Catatan Data:
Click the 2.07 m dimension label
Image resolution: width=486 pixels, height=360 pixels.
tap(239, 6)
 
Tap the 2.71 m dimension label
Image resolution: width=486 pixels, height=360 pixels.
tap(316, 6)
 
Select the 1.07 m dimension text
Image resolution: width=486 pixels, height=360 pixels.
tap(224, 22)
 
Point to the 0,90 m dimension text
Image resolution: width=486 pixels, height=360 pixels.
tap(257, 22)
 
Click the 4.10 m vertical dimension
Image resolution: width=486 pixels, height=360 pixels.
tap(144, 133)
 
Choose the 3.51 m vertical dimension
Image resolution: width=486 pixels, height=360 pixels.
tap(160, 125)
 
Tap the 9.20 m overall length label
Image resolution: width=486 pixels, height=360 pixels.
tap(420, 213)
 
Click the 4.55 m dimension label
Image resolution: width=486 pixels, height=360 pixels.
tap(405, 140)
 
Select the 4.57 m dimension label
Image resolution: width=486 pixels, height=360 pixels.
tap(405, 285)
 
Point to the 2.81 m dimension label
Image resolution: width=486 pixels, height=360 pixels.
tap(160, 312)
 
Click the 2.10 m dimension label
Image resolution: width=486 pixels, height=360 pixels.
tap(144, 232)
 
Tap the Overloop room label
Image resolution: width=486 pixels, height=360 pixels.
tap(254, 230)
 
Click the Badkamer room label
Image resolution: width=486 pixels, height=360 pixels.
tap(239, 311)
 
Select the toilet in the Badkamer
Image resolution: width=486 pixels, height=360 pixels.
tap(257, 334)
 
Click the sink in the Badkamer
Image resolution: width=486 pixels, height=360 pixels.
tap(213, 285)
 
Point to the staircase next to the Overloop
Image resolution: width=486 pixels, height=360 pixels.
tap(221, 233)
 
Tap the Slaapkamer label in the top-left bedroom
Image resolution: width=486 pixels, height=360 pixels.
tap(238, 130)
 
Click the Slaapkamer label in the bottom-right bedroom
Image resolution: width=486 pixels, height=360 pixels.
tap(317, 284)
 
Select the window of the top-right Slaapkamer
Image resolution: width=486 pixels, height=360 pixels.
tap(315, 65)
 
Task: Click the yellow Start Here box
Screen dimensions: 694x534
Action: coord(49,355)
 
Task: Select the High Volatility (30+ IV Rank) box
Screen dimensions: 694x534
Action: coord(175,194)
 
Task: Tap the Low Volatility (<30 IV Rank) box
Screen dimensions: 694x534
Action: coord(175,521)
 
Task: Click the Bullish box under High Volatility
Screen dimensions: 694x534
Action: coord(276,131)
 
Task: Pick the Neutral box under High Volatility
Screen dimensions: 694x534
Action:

Tujuan Tugas:
Bisakah Anda mengubah seluruh baris data di atas menjadi tabel Markdown dengan kolom "Nomor" dan "Baris Data", tanpa menyertakan baris kosong?

Jawaban Latihan:
| Nomor | Baris Data |
|---|---|
| 1 | Click the 2.07 m dimension label |
| 2 | Image resolution: width=486 pixels, height=360 pixels. |
| 3 | tap(239, 6) |
| 4 | Tap the 2.71 m dimension label |
| 5 | Image resolution: width=486 pixels, height=360 pixels. |
| 6 | tap(316, 6) |
| 7 | Select the 1.07 m dimension text |
| 8 | Image resolution: width=486 pixels, height=360 pixels. |
| 9 | tap(224, 22) |
| 10 | Point to the 0,90 m dimension text |
| 11 | Image resolution: width=486 pixels, height=360 pixels. |
| 12 | tap(257, 22) |
| 13 | Click the 4.10 m vertical dimension |
| 14 | Image resolution: width=486 pixels, height=360 pixels. |
| 15 | tap(144, 133) |
| 16 | Choose the 3.51 m vertical dimension |
| 17 | Image resolution: width=486 pixels, height=360 pixels. |
| 18 | tap(160, 125) |
| 19 | Tap the 9.20 m overall length label |
| 20 | Image resolution: width=486 pixels, height=360 pixels. |
| 21 | tap(420, 213) |
| 22 | Click the 4.55 m dimension label |
| 23 | Image resolution: width=486 pixels, height=360 pixels. |
| 24 | tap(405, 140) |
| 25 | Select the 4.57 m dimension label |
| 26 | Image resolution: width=486 pixels, height=360 pixels. |
| 27 | tap(405, 285) |
| 28 | Point to the 2.81 m dimension label |
| 29 | Image resolution: width=486 pixels, height=360 pixels. |
| 30 | tap(160, 312) |
| 31 | Click the 2.10 m dimension label |
| 32 | Image resolution: width=486 pixels, height=360 pixels. |
| 33 | tap(144, 232) |
| 34 | Tap the Overloop room label |
| 35 | Image resolution: width=486 pixels, height=360 pixels. |
| 36 | tap(254, 230) |
| 37 | Click the Badkamer room label |
| 38 | Image resolution: width=486 pixels, height=360 pixels. |
| 39 | tap(239, 311) |
| 40 | Select the toilet in the Badkamer |
| 41 | Image resolution: width=486 pixels, height=360 pixels. |
| 42 | tap(257, 334) |
| 43 | Click the sink in the Badkamer |
| 44 | Image resolution: width=486 pixels, height=360 pixels. |
| 45 | tap(213, 285) |
| 46 | Point to the staircase next to the Overloop |
| 47 | Image resolution: width=486 pixels, height=360 pixels. |
| 48 | tap(221, 233) |
| 49 | Tap the Slaapkamer label in the top-left bedroom |
| 50 | Image resolution: width=486 pixels, height=360 pixels. |
| 51 | tap(238, 130) |
| 52 | Click the Slaapkamer label in the bottom-right bedroom |
| 53 | Image resolution: width=486 pixels, height=360 pixels. |
| 54 | tap(317, 284) |
| 55 | Select the window of the top-right Slaapkamer |
| 56 | Image resolution: width=486 pixels, height=360 pixels. |
| 57 | tap(315, 65) |
| 58 | Task: Click the yellow Start Here box |
| 59 | Screen dimensions: 694x534 |
| 60 | Action: coord(49,355) |
| 61 | Task: Select the High Volatility (30+ IV Rank) box |
| 62 | Screen dimensions: 694x534 |
| 63 | Action: coord(175,194) |
| 64 | Task: Tap the Low Volatility (<30 IV Rank) box |
| 65 | Screen dimensions: 694x534 |
| 66 | Action: coord(175,521) |
| 67 | Task: Click the Bullish box under High Volatility |
| 68 | Screen dimensions: 694x534 |
| 69 | Action: coord(276,131) |
| 70 | Task: Pick the Neutral box under High Volatility |
| 71 | Screen dimensions: 694x534 |
| 72 | Action: |